The kidneys filter toxins from the blood, control blood pressure and fluid balance, and play a role in the health of many other body systems. While the early stages of kidney disease may not cause any symptoms, but people with kidney failure may need dialysis or a kidney transplant to survive. Kidney disease has many causes, including genetic diseases, immune system disorders, and infections, but the most common are high blood pressure and diabetes.

Unfortunately, the rates of kidney disease are rising in many parts of the world and over 10% of the world's population is affected by chronic kidney disease. People with kidney disease often need complex medical care and are at much higher risk of cardiovascular disease, including heart attacks and strokes. A minority of people with kidney disease will go on to develop kidney failure. This all results in significant health, economic and social burden of disease. As such, the gains to everyone from the preservation and improvement of kidney health are vast.

Established in 2020, the NHMRC CTC’s Kidney Health research program concentrates on identifying and addressing key knowledge gaps that will improve patient lives, lead to better treatments for those with kidney disease, and open new avenues for the global research community to pursue.

All activities of the Kidney Health research program are focused on three guiding principles:

  1. Patient-Involvement: Research is designed in collaboration with patients, consumer advocacy groups, and community stakeholders to deliver meaningful outcomes that are relevant to patients and their families..
  2. Collaboration: Our research is undertaken in collaboration with global experts in nephrology and other relevant fields.
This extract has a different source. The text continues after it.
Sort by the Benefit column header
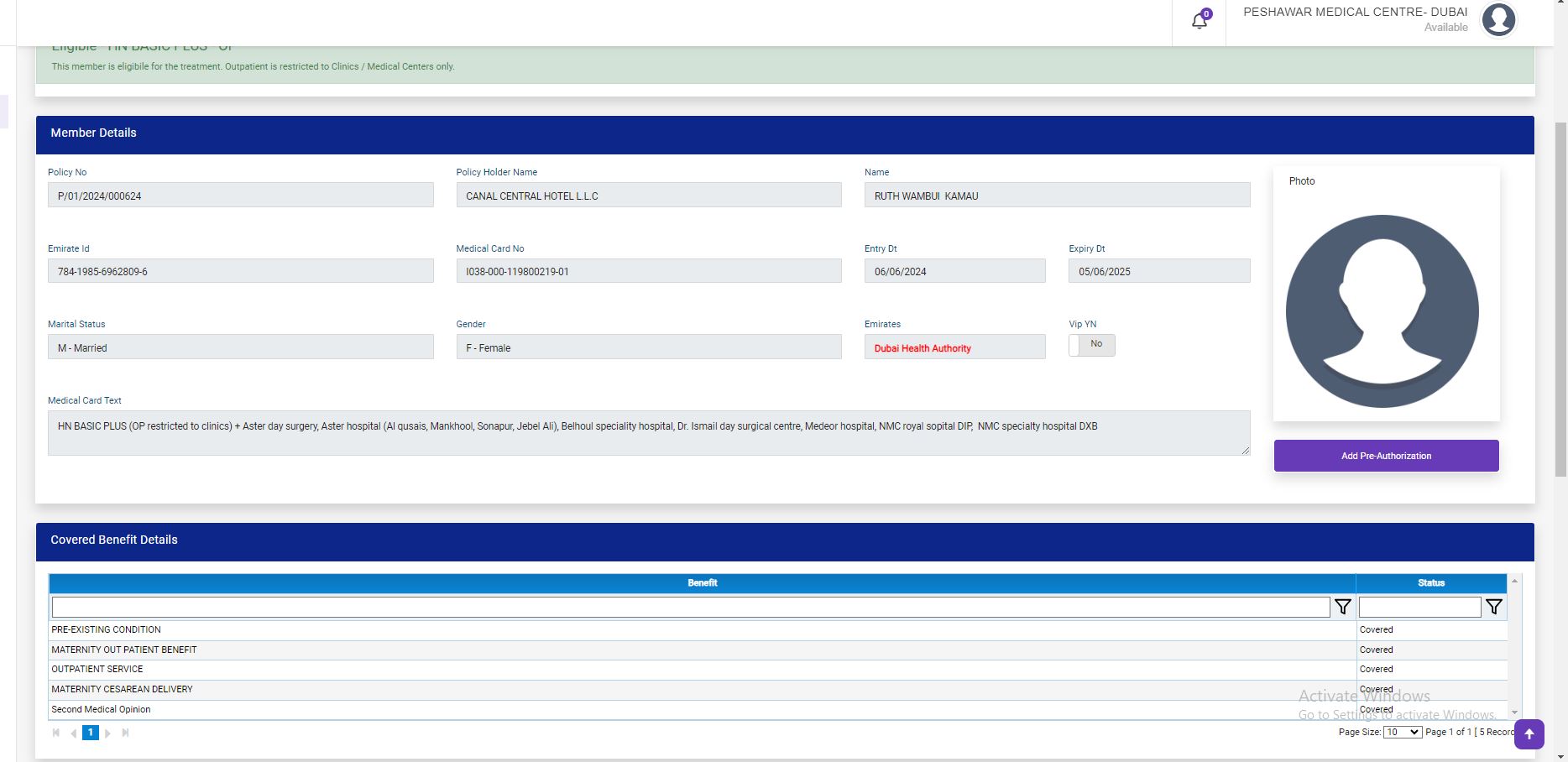The image size is (1568, 762). pyautogui.click(x=702, y=583)
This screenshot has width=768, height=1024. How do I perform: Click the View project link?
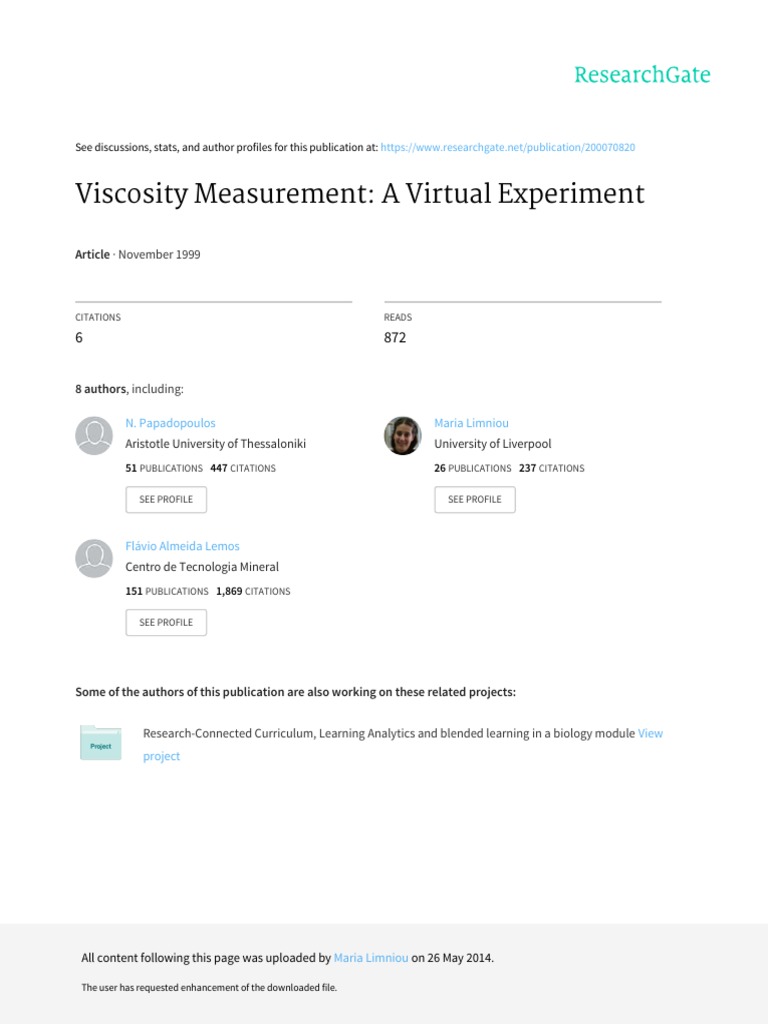tap(650, 733)
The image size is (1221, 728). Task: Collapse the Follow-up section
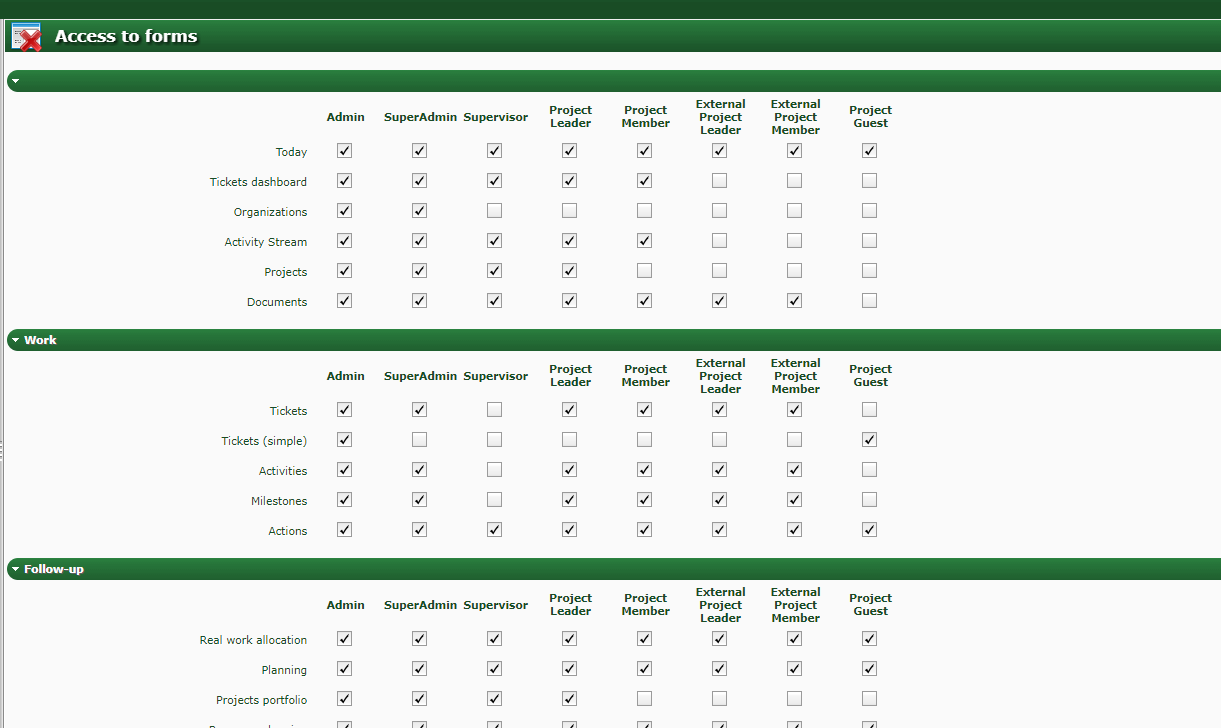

We aim to generate evidence relevant to and impactful on those with the greatest burden of disease, not only in Australia, but internationally.
  3. Research Efficiency & Innovation: We collaborate with global experts in novel and adaptive clinical trial methodology to ensure that research ventures are established utilising optimal designs. A fit for purpose design allows streamlined, cost-effective evidence generation, with minimisation of burden on participants.